Paintings by Artificial Intelligence. Large-scale search for visual similarities,
Isabella di Lenardo, École polytechnique fédérale de Lausanne
You can see this video (enhanced version) in fullscreen here
Abstract
In recent years, museums, archives and other cultural institutions have initiated important programs to digitize their collections. Millions of artefacts (paintings, engravings, drawings, ancient photographs) are now documented in digital photographic format. Furthermore, through progress in standardization, a growing portion of these images are now available online, in an easily accessible manner through textual metadata. But images are not only text.
How can such large-scale art history collections be made searchable? Can deep learning approaches open new avenues for composing visual queries? What are the new forms of understanding that can be produced if all the images are organized on a large-scale morphological graph? The results of research conducted for the Replica project at the Digital Humanities Lab of École Polytechnique de Lausanne demonstrates that the search for patterns by visual similarity open new discoveries in attribution, production strategies of artistic workshops, circulation of motifs through different geographies, problems of taste evolution and recontextualization of the fortune of certain visual formulas.
Searching for images using other images also allows to approach the problem of iconographic choices in a different way and shows the logic of reciprocal influences between authors independently of stylistic evaluations.

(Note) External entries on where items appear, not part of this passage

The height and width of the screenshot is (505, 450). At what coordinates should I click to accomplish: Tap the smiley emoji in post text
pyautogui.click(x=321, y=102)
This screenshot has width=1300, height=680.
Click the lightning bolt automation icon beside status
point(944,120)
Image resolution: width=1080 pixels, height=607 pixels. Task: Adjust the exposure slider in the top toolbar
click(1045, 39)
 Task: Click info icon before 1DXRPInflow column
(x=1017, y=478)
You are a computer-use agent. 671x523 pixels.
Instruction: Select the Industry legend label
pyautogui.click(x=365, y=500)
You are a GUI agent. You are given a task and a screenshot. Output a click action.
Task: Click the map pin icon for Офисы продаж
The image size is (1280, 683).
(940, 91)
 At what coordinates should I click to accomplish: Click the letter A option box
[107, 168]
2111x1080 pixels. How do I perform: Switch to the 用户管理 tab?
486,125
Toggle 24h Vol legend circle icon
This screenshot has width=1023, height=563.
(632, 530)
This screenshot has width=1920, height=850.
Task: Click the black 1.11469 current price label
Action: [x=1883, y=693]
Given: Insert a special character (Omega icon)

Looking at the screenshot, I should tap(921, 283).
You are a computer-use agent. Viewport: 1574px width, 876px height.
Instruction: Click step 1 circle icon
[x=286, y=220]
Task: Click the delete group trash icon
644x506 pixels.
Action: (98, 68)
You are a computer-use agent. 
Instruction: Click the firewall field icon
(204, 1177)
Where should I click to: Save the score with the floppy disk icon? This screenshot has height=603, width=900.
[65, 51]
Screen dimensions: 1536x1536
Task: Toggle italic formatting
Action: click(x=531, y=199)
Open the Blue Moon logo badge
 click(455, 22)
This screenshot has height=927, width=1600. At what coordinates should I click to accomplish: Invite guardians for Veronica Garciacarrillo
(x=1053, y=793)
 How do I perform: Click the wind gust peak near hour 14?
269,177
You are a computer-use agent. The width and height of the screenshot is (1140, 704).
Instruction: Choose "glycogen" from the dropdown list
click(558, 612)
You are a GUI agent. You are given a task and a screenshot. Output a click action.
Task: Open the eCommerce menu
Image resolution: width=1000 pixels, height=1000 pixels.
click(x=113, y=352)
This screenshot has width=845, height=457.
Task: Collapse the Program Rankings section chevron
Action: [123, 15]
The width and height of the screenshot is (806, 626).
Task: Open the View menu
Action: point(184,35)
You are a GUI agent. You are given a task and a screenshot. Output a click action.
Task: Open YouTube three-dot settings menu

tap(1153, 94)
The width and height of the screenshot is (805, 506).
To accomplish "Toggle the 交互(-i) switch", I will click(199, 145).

It is becoming clearer that the current extent of our visual knowledge is only the tip of an iceberg of visual document, the largest part being still immersed. Digitization allows many images of artworks that had never even been seen by specialists and curators to come to light and be studied. Simultaneously, as digitization progresses, the images already known get inserted in a progressively more granular network of visual relationships that fosters novel reinterpretations. In this evolution, the logic of the image collections that structured art history for centuries is fading away for the progressive emergence of a single interconnected digital space.
Biography
Isabella di Lenardo holds a Ph.D. in Theories and Art History and is researcher in Digital Humanities and specialist in Digital Urban History. Her research activity is focused on digital tools and methods applied to Urban History. She is an expert in ancient cartography, city representations, cadastral sources interpreted through digital modeling, extraction and analysis systems. She’s also interested in network analysis, questioning the production and circulation of artistic and architectural knowledge in Europe XVIth - XVIIIth centuries in particular on North-South relationships and influences. She leads projects in collaboration with Bibliothèque national de France, Institut National d’Histoire de l’Art, Ecole nationale des chartes, Université Paris I Panthéon-Sorbonne, German Center for the History of Art, Louvre Museum, National Archives of Paris, Historical Library of the City of Paris, and Réunion des musées nationaux. Isabella di Lenardo supervised all the urban modeling simulations for the Venice Time Machine project and acted as content curator for all the exhibitions (Venice Biennale, Grand Palais-Paris, Cité des Sciences-Paris , Datasquare - ArtLab-Lausanne, Museo Correr-Venice).